1846年8月22日、考古学者のウィリアム・ジョン・トーマスによって造語されました。
語源学的には、村や人々・民族を表す「フォーク」と、知識や学問を表す「ロア」から派生しています。
つまり「村の民衆の知恵」ということになりましょう。
まさに社会学、宗教、哲学、政治などなど、複雑で広範囲にわたるものといえます。
以下、多少なりともフォルクローレの概念を明らかにしたいと思います。
「村の表現」についての研究
フォルクローレは民衆の知恵、村の知識であり、 それぞれの村や国に根ざした表現・芸術であると考えられます。 個々の村、共同体あるいはそれぞれの国の独自の伝統の技、伝承や語り、信仰、詩、歌謡、舞踊 そして音楽がこの「フォルクローレ」に含まれます。

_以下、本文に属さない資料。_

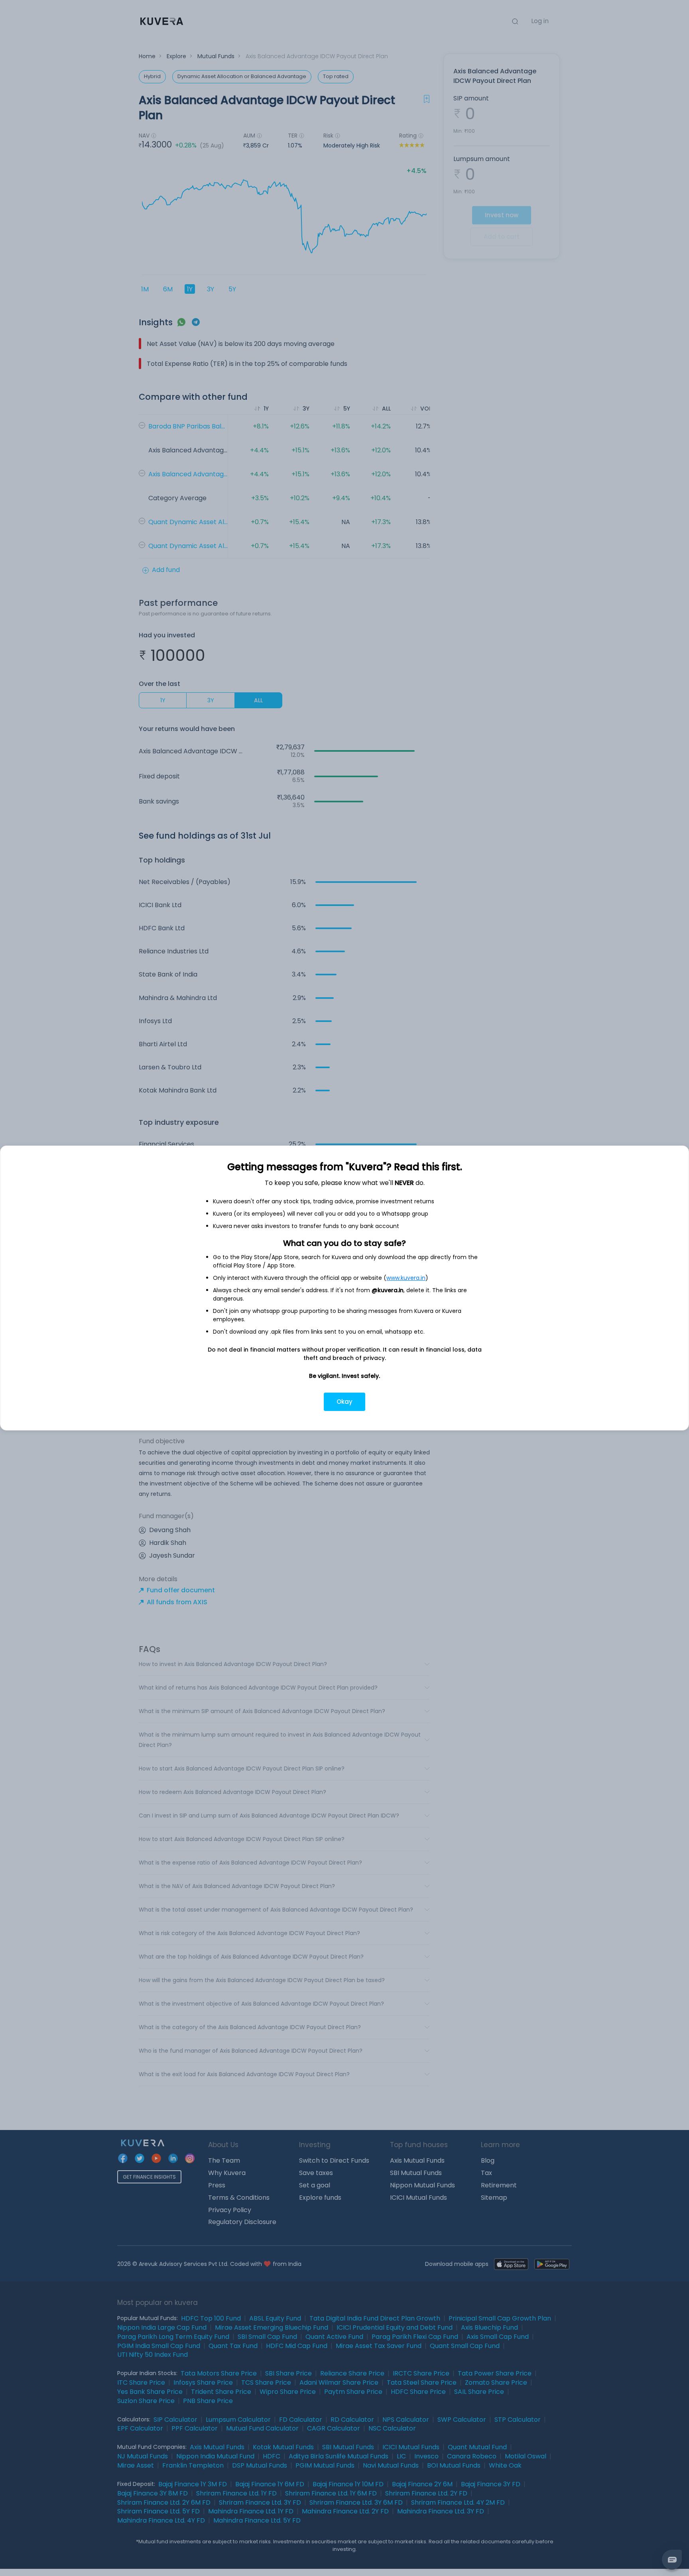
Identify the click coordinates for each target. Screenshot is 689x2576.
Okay (344, 1401)
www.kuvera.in (405, 1278)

フォルクローレというものは、人間としての営みすべてを包括しています。 それは、おかれた環境に応じた人間としての在り方だったり、 あるいはそこで生き抜くための努力の結晶だったりするわけです。 フォルクローレ研究の第一人者のひとり、ペルー文化人類学者 エフライン・モロッテ・ベストの分類によれば、物質的フォルクローレ、 精神的フォルクローレ、社会的フォルクローレの3つの分野に分けられます。 物質的フォルクローレの分野では、村の共同体にとって役立つすべての道具類、 物品類の研究と再評価を担います。つまり織物や金銀細工、陶芸などです。 精神的フォルクローレの分野では感情的・経験的・感覚的な分野を扱います。 つまり歌謡や、詩、舞踊や語りなどがこれにあたります。
社会的フォルクローレの研究では、男女差、年齢、肌の色、 暮らし方の異なる人々が新たな文化のモデルを作っていくことなど、 人間と人間の関係についての学問となります。